When the whole team was there, Cassie’s dad told them to leave their gloves and bat bags at the bench, that they might do some soft-tossing later and a few fielding drills, but he’d really gathered them here to talk.
Chris Bennett walked the entire team out to left-center field, where all the action had taken place at the end of Saturday’s game. The players on the Red Sox arranged themselves in a circle around him.

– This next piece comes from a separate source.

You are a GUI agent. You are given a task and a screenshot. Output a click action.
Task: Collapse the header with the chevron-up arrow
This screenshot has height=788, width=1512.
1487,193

“So,” he said, “we all know what happened in our first game, and I’m pretty sure that nobody is happy about the way things ended.”
Cassie looked around at her teammates. Her dad had their full attention. Sometimes Cassie saw a little bit of her dad in Jack, the way there was just something about his manner, the way he naturally presented himself, that made people pay attention to him when he was talking. Cassie knew because she felt it all the time, whether they were in the car on their way to practice, or at the dinner table, or when she and her dad were watching a ball game together.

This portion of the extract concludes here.